The channel has an over-abundance of isolated danger buoys and when asked, the pilot told me the majority are marking wrecks of sand and gravel barges; they load up to their gunwhales and then, when unexpected bad weather hits them, they are swamped or worse, turn over.
We divert out of the channel off the port of La Plata, this is to embark a ‘harbour,’ or ‘docking,’ pilot. The anchorage is full of ships waiting for berths. Further up the channel, (past Buenos Aires), a bulk-carrier has been aground for four days and is likely to remain there, stuck in the mud, until the next high tide, or heavy rainfall raises the height of the river sufficiently, this is unlikely as it is the dry season here at the moment.
We hear from the pilot that we are extremely fortunate, the river is closed to shipping, further to the east of us, thick fog has closed in around Recalada and the conditions are such that, as a safety measure, all shipping in and out has stopped. We of course are already committed and far away from the fog, the sun rises on a beautiful day, with the towers of Buenos Aires looming ahead of us, the towering glass reflecting the morning sun.

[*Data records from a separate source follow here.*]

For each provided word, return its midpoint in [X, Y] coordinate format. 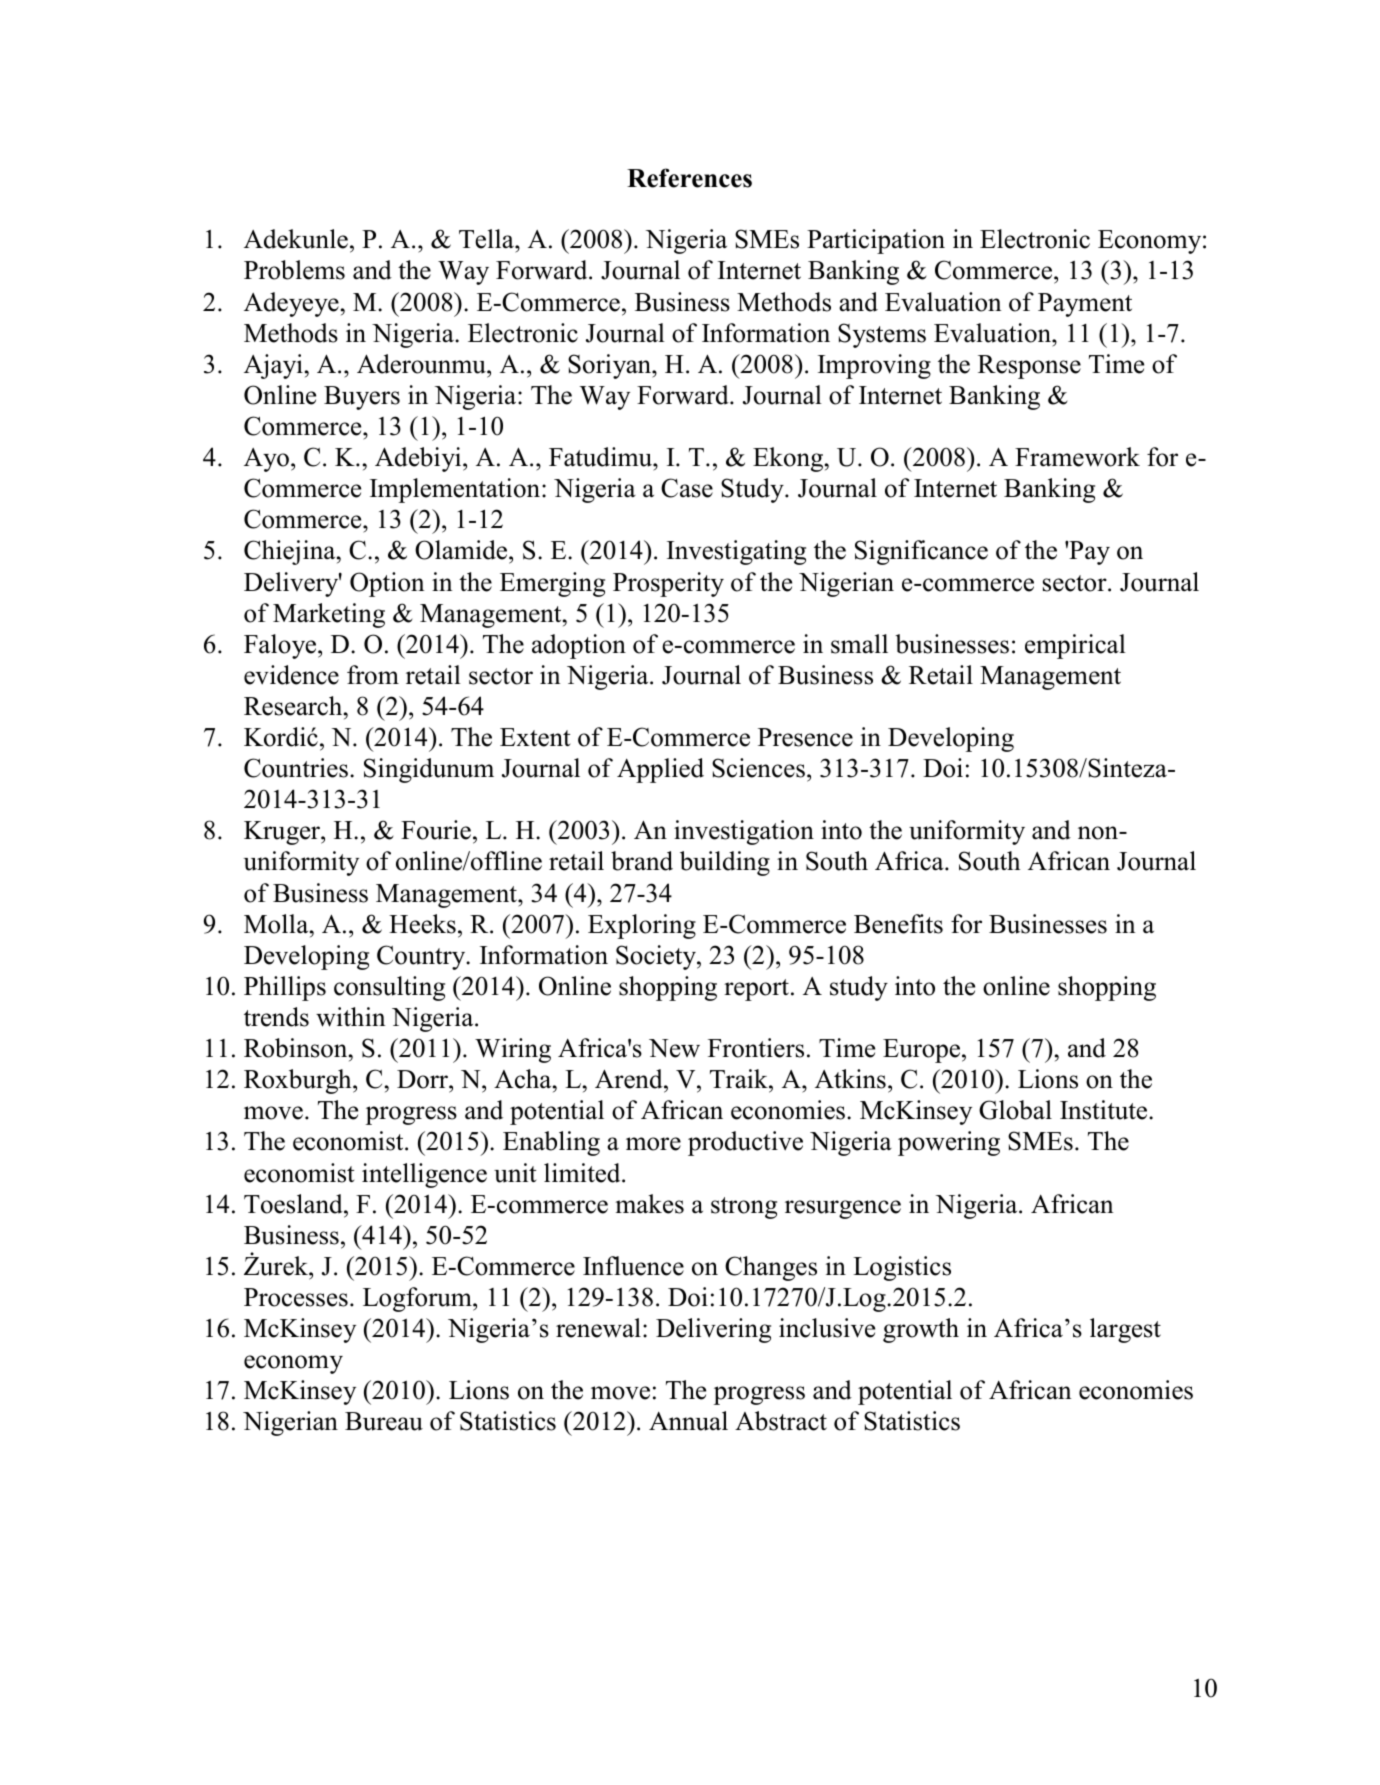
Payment [1085, 305]
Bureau [384, 1421]
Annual [688, 1421]
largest [1125, 1330]
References [689, 178]
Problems [294, 270]
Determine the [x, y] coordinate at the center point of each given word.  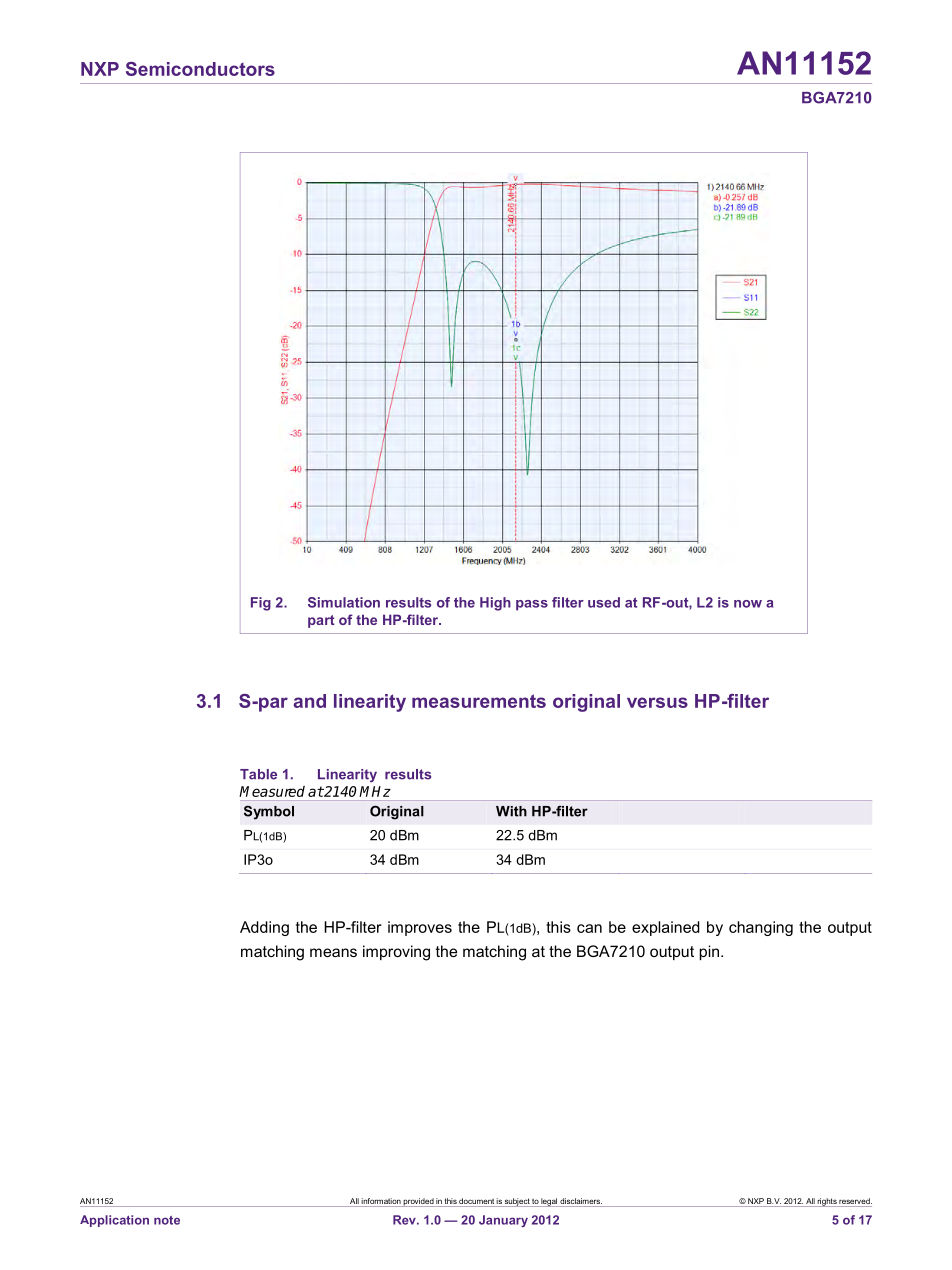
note [167, 1220]
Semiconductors [200, 69]
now [748, 604]
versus [657, 702]
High [495, 604]
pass [532, 605]
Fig [261, 604]
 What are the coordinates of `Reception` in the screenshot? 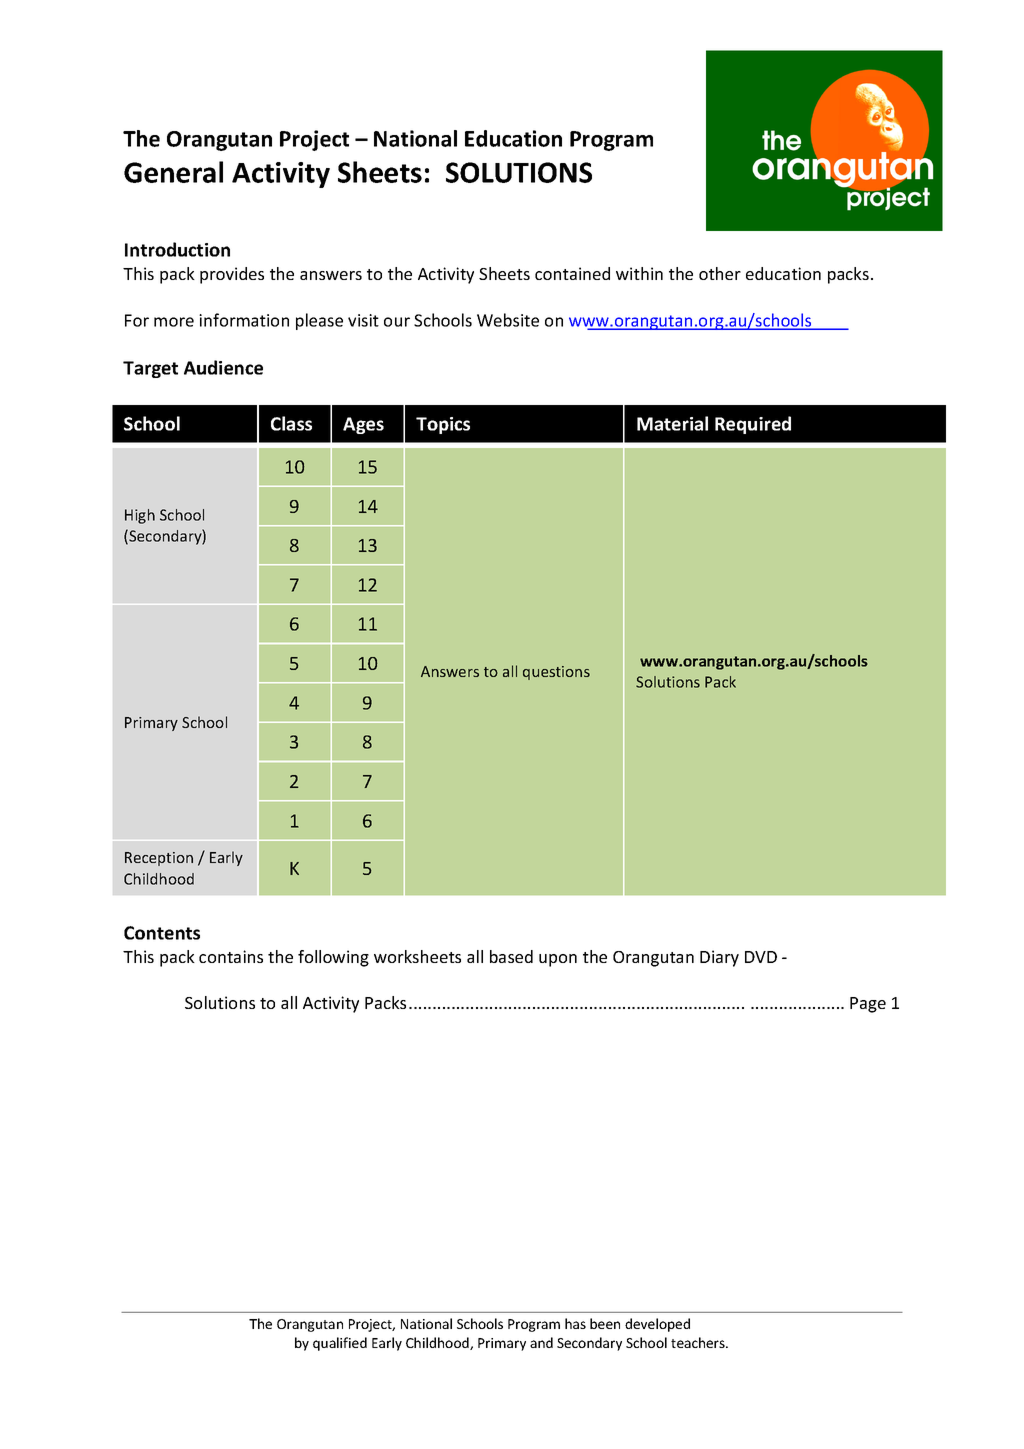 It's located at (159, 859).
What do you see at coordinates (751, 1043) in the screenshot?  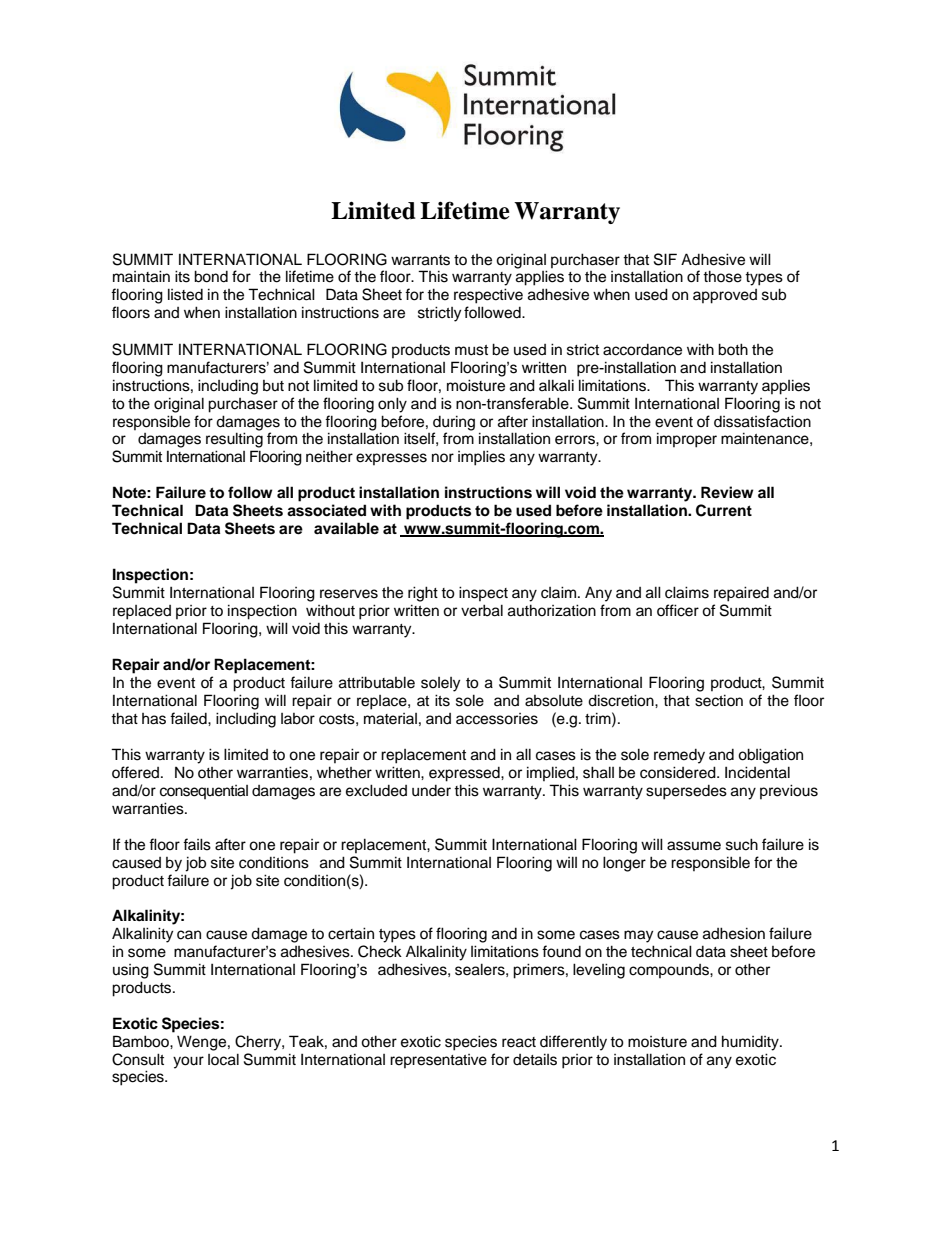 I see `humidity` at bounding box center [751, 1043].
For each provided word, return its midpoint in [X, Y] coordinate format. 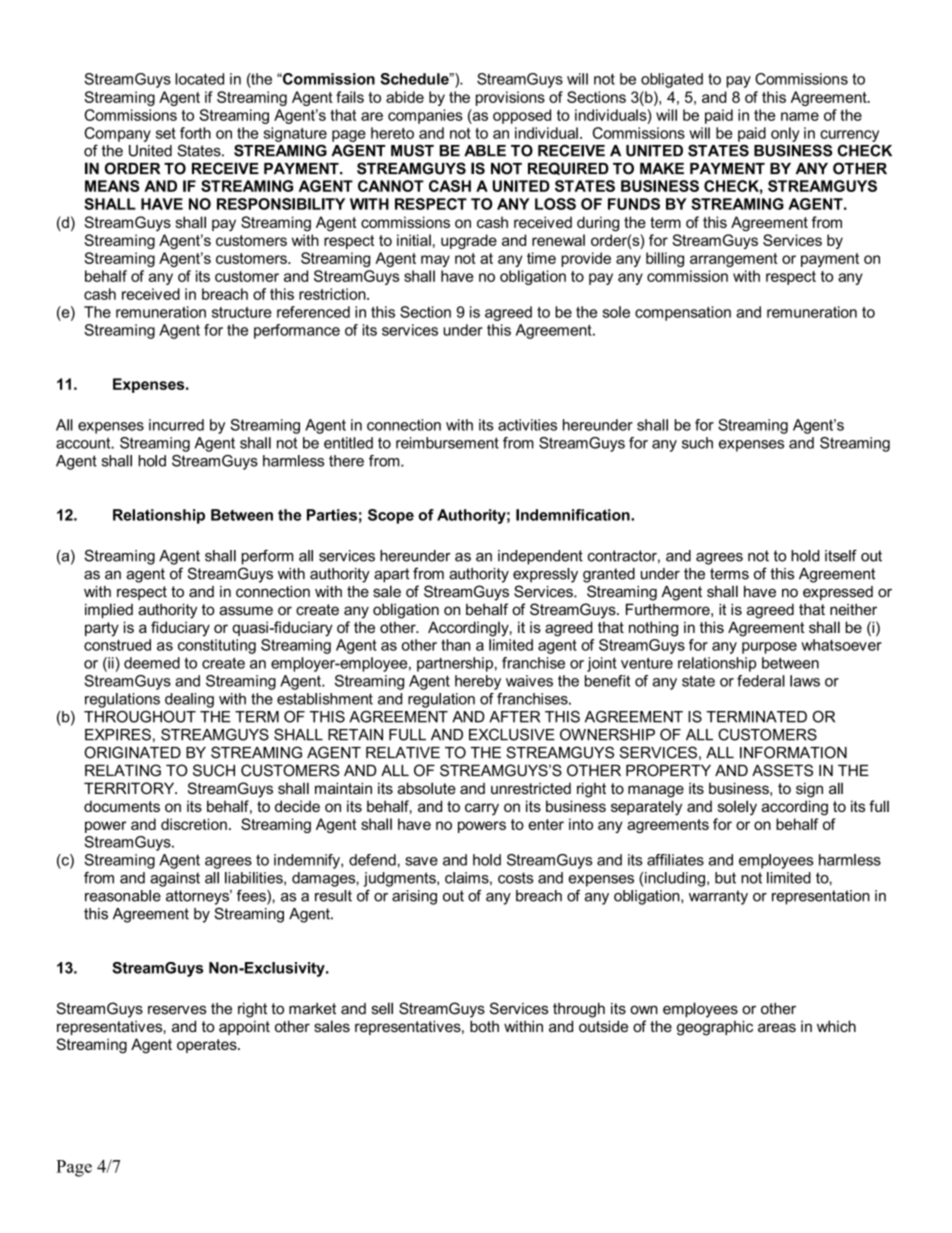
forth [195, 133]
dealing [189, 700]
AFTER [514, 717]
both [484, 1026]
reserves [177, 1010]
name [800, 116]
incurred [176, 425]
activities [527, 425]
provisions [510, 98]
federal [761, 681]
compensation [683, 313]
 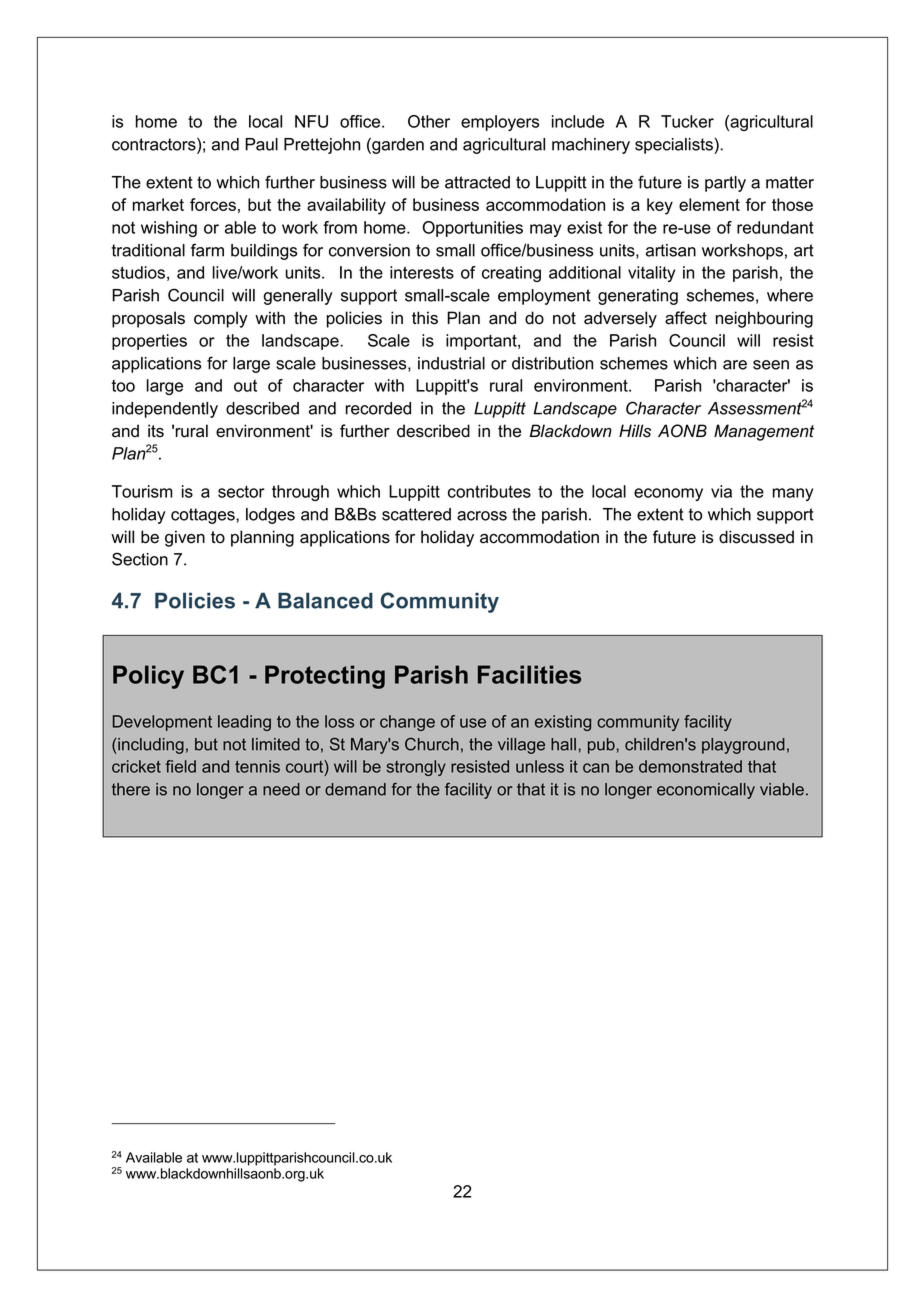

The Veendam has berthed and we follow the MSC ship in, we swing off the berth and back into ‘Darsena B’ or Basin B on the north side, the Veendam opposite us on the south. Again we are in a commercial dock area, a container-shipping area to be precise, so shuttle buses run guests from the gangway to the terminal, where they can find transport to the city. Many of the roads into the city are unfortunately grid-locked; there have been demonstrations in town, something about not enough electricity for the poorer citizens of BA. My Spanish is virtually non-existent, but that’s the gist of it. Wish I had been taught Spanish at school, instead I was taught French, not very useful, (unless you’re in France of course), whereas Spanish is universal. Sam is fluent and even Oliver knows some words, his parents using both languages in their conversations with him…..I’m jealous :-)
Captain Mercer is at the helm of Amsterdam’s 112-day Grand World Voyage.